# French Vets



## BazandPam (Oct 14, 2007)

I'm sure that there must be many of you out there that know this already, but for those that don't, there is a really good vet in St. Omer to use prior to coming back to UK. Only an hour from Calais and the receptionist and the vet speak English. One of the receptionists runs a Campsite with her husband and if you are staying on the campsite you get a reduction in vets fees. Site is quite good, if you like that sort, with bar, restaurant, swimming pool, etc.
If anyone would like more info about either the vets or the campsite, would be only too pleased to supply it.
 
Baz


----------



## 98452 (Apr 2, 2006)

is it châteaux de Gandspette?


----------



## Walmer (Mar 4, 2006)

Camping la Chaumiere


----------



## Briarose (Oct 9, 2007)

BazandPam said:


> I'm sure that there must be many of you out there that know this already, but for those that don't, there is a really good vet in St. Omer to use prior to coming back to UK. Only an hour from Calais and the receptionist and the vet speak English. One of the receptionists runs a Campsite with her husband and if you are staying on the campsite you get a reduction in vets fees. Site is quite good, if you like that sort, with bar, restaurant, swimming pool, etc.
> If anyone would like more info about either the vets or the campsite, would be only too pleased to supply it.
> 
> Baz


 I had intended to use this one back in March...........but I don't think they are open in the winter months ? so we used the one in Les Forges instead.


----------



## BazandPam (Oct 14, 2007)

It is indeed Camping Le Chaumiere, and yes they do shut for the winter months. Normally about the end of September, but if the weather is fine then he will stay open until mid October. 
If you did want to visit the area in the winter months, then there is a very good Aire at Arques, which is only about 5 kilometres from the vets.
Any other info happy to oblige.
 
Baz


----------



## rayhook (May 15, 2005)

*Vet at Les Fogres des Eaux*

We too have used the vet at Forges (within the last few days). He's a great guy, speaks English and has a wicked sense of humour. His wife, who is the person who usually answers the phone speaks some English - we managed to make an appointment!

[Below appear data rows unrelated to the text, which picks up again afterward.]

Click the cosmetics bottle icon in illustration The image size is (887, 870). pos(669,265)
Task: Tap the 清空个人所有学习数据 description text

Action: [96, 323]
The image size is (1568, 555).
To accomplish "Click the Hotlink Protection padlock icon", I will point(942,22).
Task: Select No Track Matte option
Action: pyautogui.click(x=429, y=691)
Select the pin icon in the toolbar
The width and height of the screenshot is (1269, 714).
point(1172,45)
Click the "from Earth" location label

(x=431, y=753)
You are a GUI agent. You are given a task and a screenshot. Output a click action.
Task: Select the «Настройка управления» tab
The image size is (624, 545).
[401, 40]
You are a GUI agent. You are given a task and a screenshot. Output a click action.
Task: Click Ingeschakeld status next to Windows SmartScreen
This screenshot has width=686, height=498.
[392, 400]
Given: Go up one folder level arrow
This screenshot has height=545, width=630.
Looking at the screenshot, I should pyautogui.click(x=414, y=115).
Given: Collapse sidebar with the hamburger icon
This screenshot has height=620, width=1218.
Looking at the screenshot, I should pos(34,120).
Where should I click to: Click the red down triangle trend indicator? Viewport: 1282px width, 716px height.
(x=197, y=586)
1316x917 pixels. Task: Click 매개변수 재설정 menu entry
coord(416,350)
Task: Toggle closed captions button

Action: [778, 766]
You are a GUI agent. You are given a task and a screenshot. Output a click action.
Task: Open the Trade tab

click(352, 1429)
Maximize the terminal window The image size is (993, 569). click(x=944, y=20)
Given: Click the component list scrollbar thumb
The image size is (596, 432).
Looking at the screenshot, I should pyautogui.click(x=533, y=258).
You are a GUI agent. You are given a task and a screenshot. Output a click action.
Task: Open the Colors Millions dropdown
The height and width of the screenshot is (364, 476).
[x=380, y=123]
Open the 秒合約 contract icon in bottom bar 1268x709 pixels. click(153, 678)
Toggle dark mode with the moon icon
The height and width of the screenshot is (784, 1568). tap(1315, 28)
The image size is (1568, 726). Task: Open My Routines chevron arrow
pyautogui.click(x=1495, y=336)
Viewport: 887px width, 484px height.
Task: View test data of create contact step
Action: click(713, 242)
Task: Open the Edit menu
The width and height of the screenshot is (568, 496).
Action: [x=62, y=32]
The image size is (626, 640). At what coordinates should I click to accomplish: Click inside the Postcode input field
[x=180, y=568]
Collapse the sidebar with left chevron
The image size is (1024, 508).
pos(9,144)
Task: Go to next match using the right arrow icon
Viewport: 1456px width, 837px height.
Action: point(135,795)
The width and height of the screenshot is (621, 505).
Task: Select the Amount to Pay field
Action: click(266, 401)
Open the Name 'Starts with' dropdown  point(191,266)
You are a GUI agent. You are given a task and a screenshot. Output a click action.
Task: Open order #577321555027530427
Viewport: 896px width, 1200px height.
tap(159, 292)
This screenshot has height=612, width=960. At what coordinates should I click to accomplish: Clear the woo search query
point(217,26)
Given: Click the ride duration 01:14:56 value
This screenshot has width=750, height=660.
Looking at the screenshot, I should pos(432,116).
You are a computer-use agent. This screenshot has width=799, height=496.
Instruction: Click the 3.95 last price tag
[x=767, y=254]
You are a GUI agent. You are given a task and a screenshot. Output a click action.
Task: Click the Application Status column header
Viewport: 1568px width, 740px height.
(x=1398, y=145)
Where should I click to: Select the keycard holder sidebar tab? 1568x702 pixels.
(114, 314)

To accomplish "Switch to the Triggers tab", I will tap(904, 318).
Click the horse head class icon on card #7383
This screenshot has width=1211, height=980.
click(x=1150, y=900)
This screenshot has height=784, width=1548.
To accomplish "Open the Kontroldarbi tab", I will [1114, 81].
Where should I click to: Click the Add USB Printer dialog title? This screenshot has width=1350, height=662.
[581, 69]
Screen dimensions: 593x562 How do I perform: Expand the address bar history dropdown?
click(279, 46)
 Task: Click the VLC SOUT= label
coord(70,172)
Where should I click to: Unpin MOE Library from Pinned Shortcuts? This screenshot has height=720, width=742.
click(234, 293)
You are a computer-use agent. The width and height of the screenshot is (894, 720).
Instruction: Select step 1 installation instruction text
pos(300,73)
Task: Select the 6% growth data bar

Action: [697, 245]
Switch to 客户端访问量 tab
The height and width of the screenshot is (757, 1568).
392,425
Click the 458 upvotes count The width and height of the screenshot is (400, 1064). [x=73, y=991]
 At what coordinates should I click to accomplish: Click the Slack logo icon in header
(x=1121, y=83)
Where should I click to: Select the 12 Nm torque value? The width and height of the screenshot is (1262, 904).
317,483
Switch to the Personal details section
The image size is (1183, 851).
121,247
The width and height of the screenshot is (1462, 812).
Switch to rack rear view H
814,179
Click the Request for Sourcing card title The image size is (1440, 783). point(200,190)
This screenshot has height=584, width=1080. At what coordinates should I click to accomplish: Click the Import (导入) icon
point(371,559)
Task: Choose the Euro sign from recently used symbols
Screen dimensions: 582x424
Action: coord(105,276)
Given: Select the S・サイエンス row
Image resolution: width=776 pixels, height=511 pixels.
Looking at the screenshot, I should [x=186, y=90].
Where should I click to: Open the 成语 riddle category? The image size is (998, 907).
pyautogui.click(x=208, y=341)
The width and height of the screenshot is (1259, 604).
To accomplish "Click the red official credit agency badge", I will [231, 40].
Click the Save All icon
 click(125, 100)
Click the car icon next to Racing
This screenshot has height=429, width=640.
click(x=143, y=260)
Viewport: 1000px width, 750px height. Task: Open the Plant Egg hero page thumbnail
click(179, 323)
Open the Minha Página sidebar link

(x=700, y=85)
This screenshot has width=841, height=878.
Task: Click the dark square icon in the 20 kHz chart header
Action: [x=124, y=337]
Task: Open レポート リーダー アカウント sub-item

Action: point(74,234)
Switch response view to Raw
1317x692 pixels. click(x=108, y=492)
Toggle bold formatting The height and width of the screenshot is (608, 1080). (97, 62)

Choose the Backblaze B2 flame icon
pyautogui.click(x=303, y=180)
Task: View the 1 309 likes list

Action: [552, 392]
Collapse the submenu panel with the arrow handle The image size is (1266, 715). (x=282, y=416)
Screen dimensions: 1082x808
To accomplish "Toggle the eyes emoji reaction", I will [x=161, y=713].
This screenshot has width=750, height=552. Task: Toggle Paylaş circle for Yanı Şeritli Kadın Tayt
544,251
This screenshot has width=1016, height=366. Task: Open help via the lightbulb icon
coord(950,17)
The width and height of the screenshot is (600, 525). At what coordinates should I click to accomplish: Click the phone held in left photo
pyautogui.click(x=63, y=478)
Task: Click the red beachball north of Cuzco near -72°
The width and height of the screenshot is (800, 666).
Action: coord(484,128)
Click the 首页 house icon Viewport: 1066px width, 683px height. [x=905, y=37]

The municipal site at Forges Les Eaux is pleasant and it's cheap (7.50€ for the night) and is 10 - 15 mins walk from the vet. If it's raining, drive down to the local Ed car park and the vet's then only a couple of minutes away. If you want to save a few euros, opposite the municipal site is an aire - hard standing for probably 30 m/h's with all facilities (inc. electricity).

Worked well for us........

Ray & Amanda


----------



## 112744 (May 28, 2008)

A friend of ours who now lives in France, got so feed up with paying the vets fees ever time he came back to uk, he just got a stamp made up and stamped the pet passport him self, there are no computer records to confirm that the vet has completed the check and with dogs all they do if sell you a worm and tick treatment, as long as the pet passport is up to date. His view its just another travel tax, not sure I would agree.


----------



## Briarose (Oct 9, 2007)

*Re: Vet at Les Fogres des Eaux*



rayhook said:


> We too have used the vet at Forges (within the last few days). He's a great guy, speaks English and has a wicked sense of humour. His wife, who is the person who usually answers the phone speaks some English - we managed to make an appointment!
> 
> The municipal site at Forges Les Eaux is pleasant and it's cheap (7.50€ for the night) and is 10 - 15 mins walk from the vet. If it's raining, drive down to the local Ed car park and the vet's then only a couple of minutes away. If you want to save a few euros, opposite the municipal site is an aire - hard standing for probably 30 m/h's with all facilities (inc. electricity).
> 
> ...


 When we were there I don't think it could have been his wife answering the phone..........and she didn't speak any english. He has told us to just ask for Patrick in the future if we phone.


----------



## rayhook (May 15, 2005)

*Vet at Forge les Eaux*

Briarose,

Like I said, 'usually' answers the phone. She can't be there all the time and neither can Pattrick. There's times when you just need to roll up those shirtsleeves and wheel out your best french!

Ray
:wink:


----------



## 105886 (Jul 16, 2007)

Thanks Baz for that link, we are travelling to France in our motorhome with our two dogs for the first time and your information was greatly received. We have mailed the camp site to see if we can get a booking all ok.
Julian


----------